5: The boom operator lowers the boom accidentally into shot, or the sound team can't do their work because its untenable to prepare each room and choreograph where the boom operator[s] will come in and leave to always pick up the sound without picking up their own movements, lagging behind the room changes or being in shot. Equally in some takes the distant noises are not correctly choreographed and the recording equipment don't pick them up, meaning the actors can't react to those noises.
6: A special effect goes wrong in such a way that the visual evidence in shot is unconvincing, or disproves some part of the story.
7: An object in the general set dressing of a scene moves on its own in a way that ruins the scene.
8: An object central to the story has to be moved for the narrative and even though its offscreen for a period, crew can't make the changes because it would be picked up by the sound recordists dealing with a scene continuing nearby.
9: As the camera operator is moving around furniture to stalk Olsen, sometimes close, sometimes from a distance, they slip or trip on something in the set.
10: Make up effects can't be completed properly because of lack of breaks to alter the look of the actors despite bloodwork needing to look dramatically different over the course of the story.
Those of course are all things that can happen on any film but they would be more frequent on a project where everyone in every department has to do their jobs all at once, in order and with no mistakes even if the set ups of their jobs would normally take hours of preparation. People might put off communicating problems on set they might discover during a take in their own departments because their voices will get picked up by the ever running sound machines and because the director has no spare moment to listen to the problem that is about to ruin the shoot in the effects department, or continuity department. It would be inevitable that filming one take of something like this would stretch people until they were making thousands of mistakes, they could end up with hundreds of almost identical takes each with one mistake, leading to hundreds of hours of partially complete one take attempts that they would eventually edit together taking the best moments of all those takes anyway, making the attempt moot. Which in turn would mean they wasted a lot of time and money trying to shoot like they are working on SNL and not like they are working on a horror film with special time requirements, extending the shoot, exhausting everyone and still not achieving what they hoped for. The filmmakers would know this and if they were being honest to their financiers they'd have to admit it might take months of trying to get one perfect take, which would inevitably make any sane financier suggest they should the film the normal way in order to not waste money getting hundreds of practically identical footage.
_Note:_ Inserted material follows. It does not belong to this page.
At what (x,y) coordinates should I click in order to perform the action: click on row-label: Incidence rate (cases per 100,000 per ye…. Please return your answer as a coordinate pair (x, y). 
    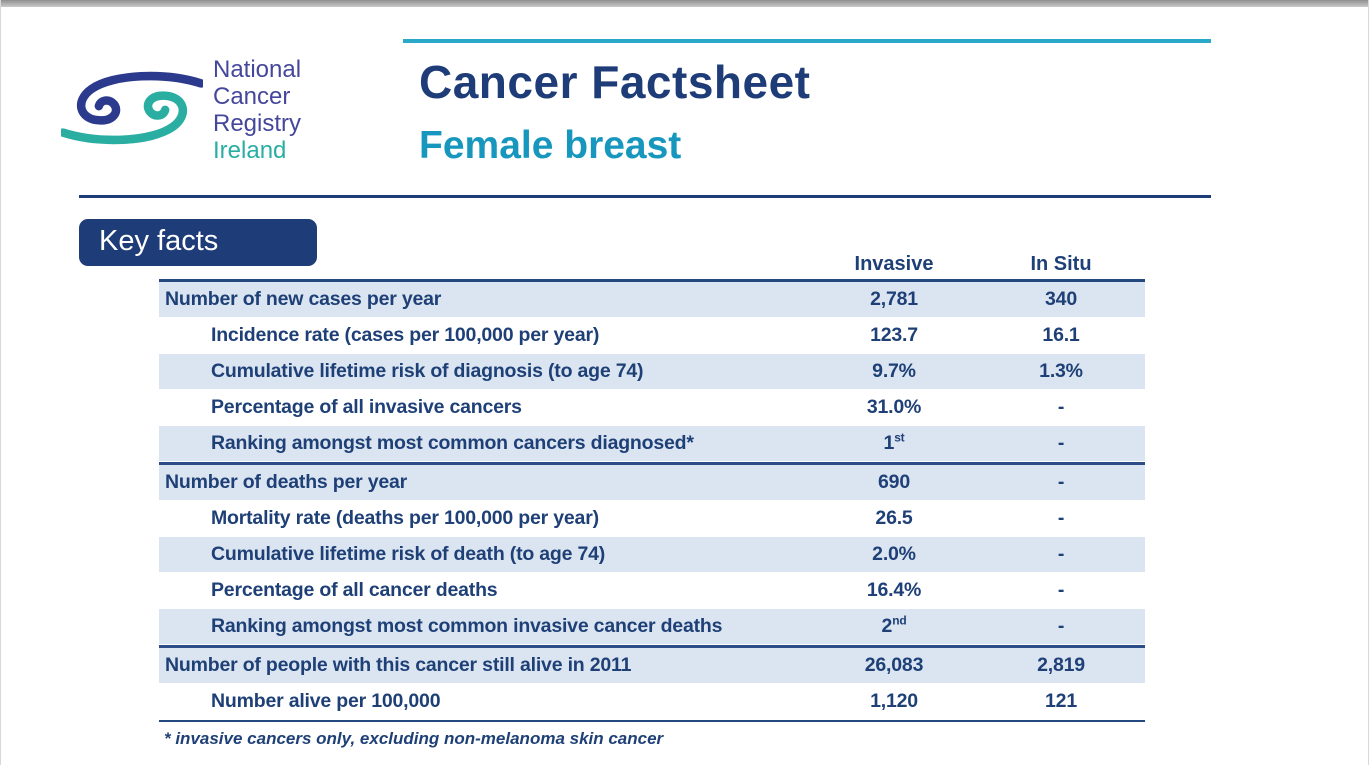
    Looking at the image, I should click on (406, 335).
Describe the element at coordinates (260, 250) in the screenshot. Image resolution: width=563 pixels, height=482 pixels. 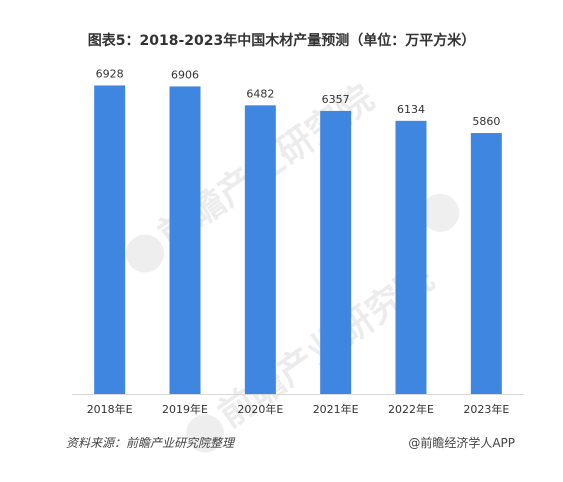
I see `bar-2020年E` at that location.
As long take films go, theres no point comparing it to even Rope; the camera operator on Silent House is darting closer to Olsen, veering around corners, around furniture in darkened rooms, looking at the characters through furniture, getting on the ground, getting back up, changing focus in scene, adjusting to extreme changes in light exposure, getting into tight areas, running behind and ahead of Olsen and all the time choreographed well enough that they don't crash into each other, trip each other up or themselves. I'd love to know if they came up with a less intensive system for the sound recordists because to have 3 or more people running and darting close to each other would have been a nightmare for long takes. Getting 12 minutes would require a pretty good cameraperson to not show signs of fatigue in the shots. The lack of success of the film I think is firmly rooted in what the story ends up being, which is too cliche and underwhelming for twist savvy audiences. They should have tried to fix the narrative inadaquacies and forget about promoting the one take fantasy.